Multi-tenant row filtering at the service level. Every service function filters by workspace_id. The dependency injection pattern ensures workspace_id is always resolved from the authenticated user — never from a URL parameter that can be tampered with.
JWT in httpOnly cookies. Access and refresh tokens are issued as httpOnly; Secure; SameSite=Lax cookies. No localStorage.setItem anywhere in the generated codebase. The frontend sends cookies automatically; the backend reads them via request.cookies.
PostgreSQL + async SQLAlchemy. SQLite is not supported. The generated config.py raises RuntimeError if DATABASE_URL is absent or points to SQLite. Async SQLAlchemy requires PostgreSQL (asyncpg driver).
What is included beyond the FastAPI backend
- Next.js frontend — all screens from your screen manifest (auth flow, dashboard, settings, billing, entity CRUD, onboarding, forgot-password, verify-email)
- React Native / Expo mobile app — App Store compliance files included
- Docker — multi-stage Dockerfile +
docker-compose.yml(FastAPI + Uvicorn + PostgreSQL + Redis + Nginx) - GitHub Actions CI/CD — ruff lint → pytest (async) → build → deploy pipeline
- Architecture docs — ADRs for every material technical decision under
docs/decisions/ - Compliance docs — GDPR DPIA, HIPAA risk assessment, PCI scope statement (when compliance flags set in genome)
- Quality gate — ARCHVERIFY blocks delivery below 80/100 quality score
FastAPI vs Flask: which to pick
Both are supported by Archiet. The practical choice:
-
Choose FastAPI when: you need async performance (real-time features, high concurrency, streaming responses), you want native automatic OpenAPI docs (Swagger UI + ReDoc at
/docsand/redoc), your team uses Python type hints consistently, or you're building an API-first product where the OpenAPI spec is the primary contract. -
Choose Flask when: your team knows Flask and the extension ecosystem, you want synchronous request-per-thread behaviour, or you're building a server-rendered web application with a Next.js frontend and the async complexity is overhead rather than benefit.
Both generate identical frontend, mobile, and infrastructure files. The choice only affects the backend language.
FAQ
Does the generated FastAPI app use SQLAlchemy sync or async?
Async SQLAlchemy (with asyncpg driver) by default. Every database call in the generated service layer uses await db.execute(select(...)) patterns.

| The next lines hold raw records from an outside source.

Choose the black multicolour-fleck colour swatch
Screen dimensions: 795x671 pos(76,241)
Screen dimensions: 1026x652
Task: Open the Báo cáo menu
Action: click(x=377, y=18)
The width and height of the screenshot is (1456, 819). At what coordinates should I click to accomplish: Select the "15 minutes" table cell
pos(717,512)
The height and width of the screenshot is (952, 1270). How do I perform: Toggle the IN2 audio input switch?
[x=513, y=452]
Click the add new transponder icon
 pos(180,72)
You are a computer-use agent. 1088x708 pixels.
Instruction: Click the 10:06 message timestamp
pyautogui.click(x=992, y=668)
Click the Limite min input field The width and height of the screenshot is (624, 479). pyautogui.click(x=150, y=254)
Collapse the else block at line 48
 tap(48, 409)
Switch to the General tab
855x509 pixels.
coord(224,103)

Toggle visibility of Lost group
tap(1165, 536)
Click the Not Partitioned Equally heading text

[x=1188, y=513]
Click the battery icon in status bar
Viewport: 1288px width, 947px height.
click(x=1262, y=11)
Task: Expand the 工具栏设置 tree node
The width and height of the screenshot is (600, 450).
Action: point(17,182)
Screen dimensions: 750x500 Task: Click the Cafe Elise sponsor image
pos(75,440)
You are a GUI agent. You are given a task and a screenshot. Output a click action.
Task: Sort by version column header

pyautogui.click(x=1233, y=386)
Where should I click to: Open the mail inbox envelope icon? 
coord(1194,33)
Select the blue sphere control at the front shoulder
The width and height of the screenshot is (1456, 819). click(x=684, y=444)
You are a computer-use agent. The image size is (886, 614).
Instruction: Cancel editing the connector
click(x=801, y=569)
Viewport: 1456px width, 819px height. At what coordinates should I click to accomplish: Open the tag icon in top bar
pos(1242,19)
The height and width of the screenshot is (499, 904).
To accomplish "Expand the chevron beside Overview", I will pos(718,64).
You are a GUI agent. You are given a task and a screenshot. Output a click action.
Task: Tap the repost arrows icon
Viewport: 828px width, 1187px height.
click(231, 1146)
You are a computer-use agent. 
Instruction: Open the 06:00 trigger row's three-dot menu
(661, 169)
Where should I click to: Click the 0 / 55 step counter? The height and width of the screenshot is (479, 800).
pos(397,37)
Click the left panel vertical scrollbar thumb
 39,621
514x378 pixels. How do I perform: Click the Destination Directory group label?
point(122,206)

Synchronous SQLAlchemy is not generated — it would block the FastAPI event loop.
Does Archiet generate FastAPI with Alembic migrations?
Yes. Every schema change has an Alembic migration file. The generated alembic/env.py reads DATABASE_URL from the environment and raises if absent. No Base.metadata.create_all() calls.
Does the generated app include automatic OpenAPI documentation?
FastAPI generates /docs (Swagger UI) and /redoc automatically from the route signatures and Pydantic schemas. Archiet also generates a standalone openapi.yaml file for integration with API gateway tools, testing frameworks, and client SDK generators.
What database is used?
PostgreSQL with the asyncpg async driver. SQLite is not supported — the generated code uses asyncpg-specific patterns that SQLite cannot run.
How long does generation take?
Typically 60-120 seconds for a complete blueprint.